As far as environmental and social themes are concerned, China just started to tackle them. In particular, environmental theme is the most challenging one for companies to manage. As China is at the stage of heavy industrialization, a lot of listed companies are in the sector of heavy polluting industries such as mining sector. Companies hide problems such as environmental pollution.
Emerging Markets ESG: Which extra-financial theme – environmental, social or governance – is the most challenging for investors in Chinese companies to analyze?
Professor Hu Ruyin: Listed companies in China are required to disclose corporate governance reports in the annual report for a few years. In addition, there is a full array of rules released both by the CSRC and stock exchanges on governance. Therefore, it is easy for investors to analyze governance quality. Also, the ‘Corporate Governance Index’ enables them to evaluate the governance performance. However, it is difficult to analyze environmental performance because there is a lack of detailed environmental information disclosure guidelines. As a result, investors cannot have accurate and consistent information for valuation purpose. Most environmental information is narrative and is quite difficult to assess. In addition, there is no local ESG report assurance agency.
Emerging Markets ESG: What is the Shanghai Stock Exchange doing to improve both the quality and quantity of ESG disclosures made by Chinese companies? Which SRI products are available on the Shanghai Stock Exchange?

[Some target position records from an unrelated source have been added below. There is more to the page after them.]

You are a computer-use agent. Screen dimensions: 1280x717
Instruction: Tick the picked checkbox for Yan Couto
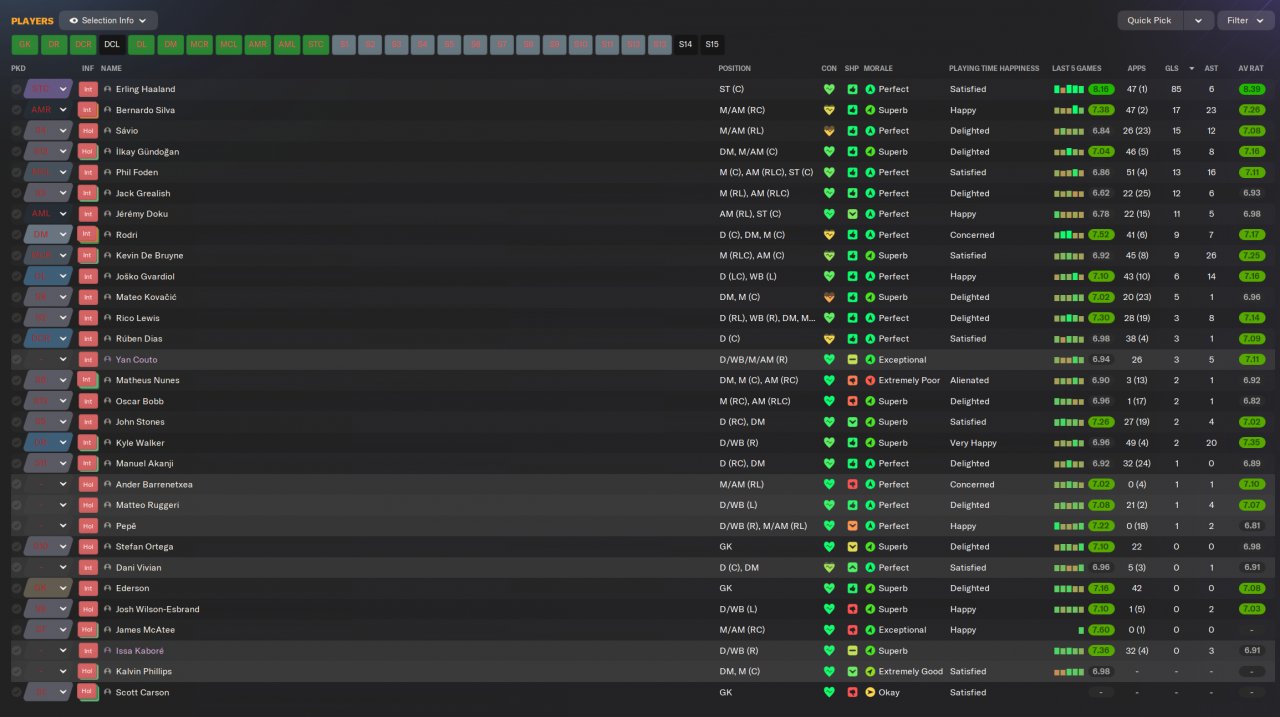[17, 360]
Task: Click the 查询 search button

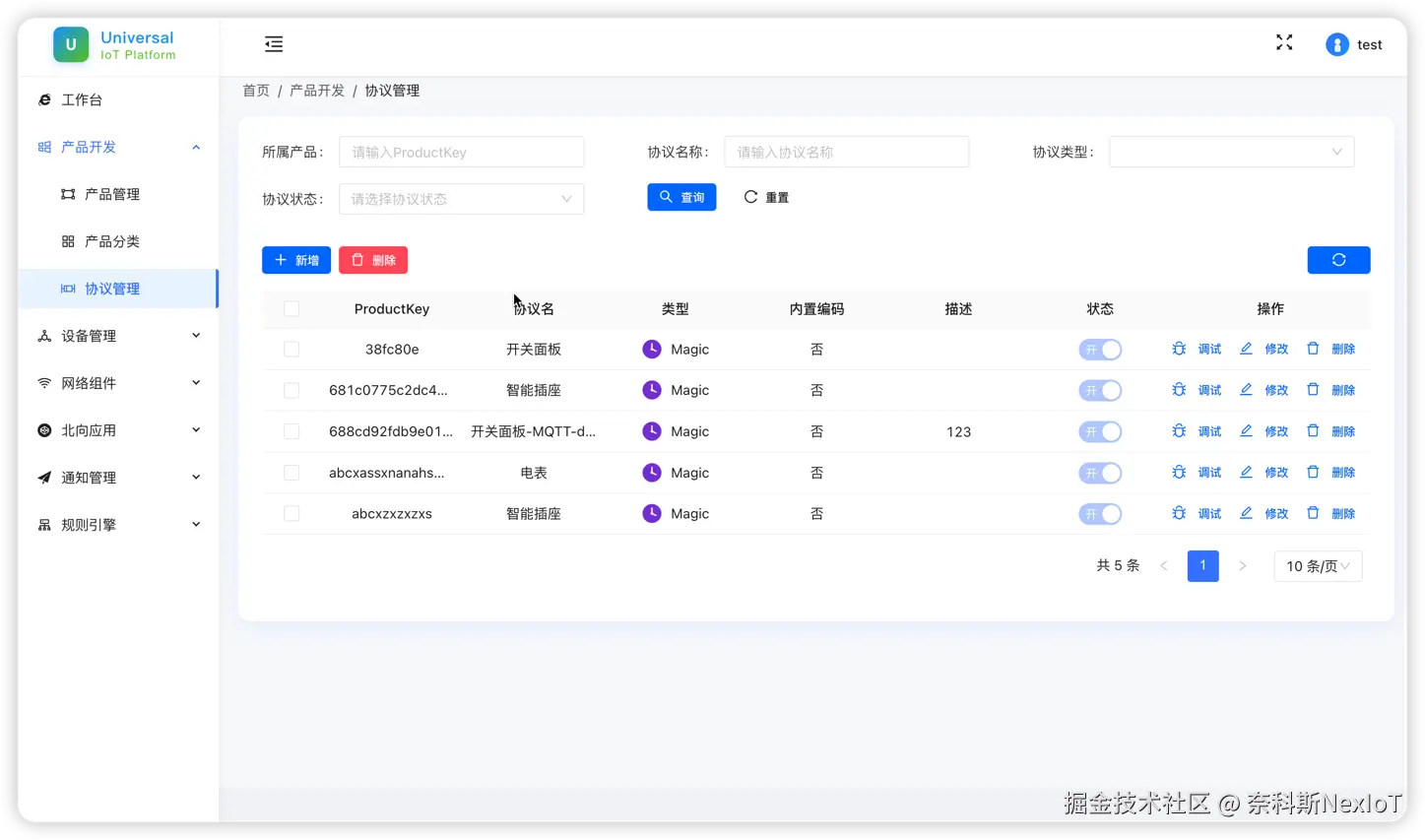Action: (681, 197)
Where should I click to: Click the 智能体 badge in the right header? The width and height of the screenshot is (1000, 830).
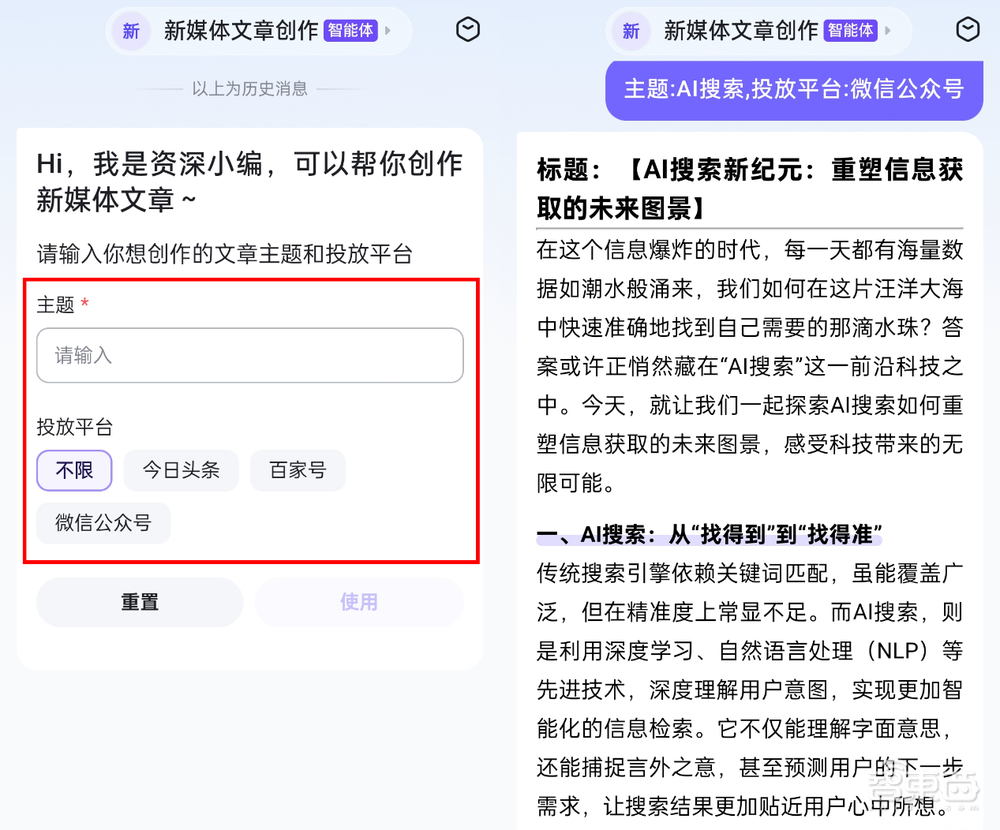click(851, 29)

Professor Hu Ruyin: The Shanghai Stock Exchange (SSE) is spearheading efforts to improve Chinese listed companies’ ESG disclosure. In 2008, SSE released a social responsibility disclosure guideline, requiring three types of companies to disclose CSR reports and encouraging other companies to voluntarily disclose CSR reports. In 2008, 290 companies released CSR reports. In 2009, the number was 318 and in 2010 the number was 327. Meanwhile, in order to improve the disclosure quality, the SSE encourages companies to follow the GRI standard and have the reports audited by an independent institution.
For the SRI products, we have the SSE Corporate Governance Index which was released in 2008 and the SSE Social Responsibility Index released in 2009. The latter index contains companies that are doing well in governance and social responsibility. Both indexes are tracked by ETF launched by domestic fund companies.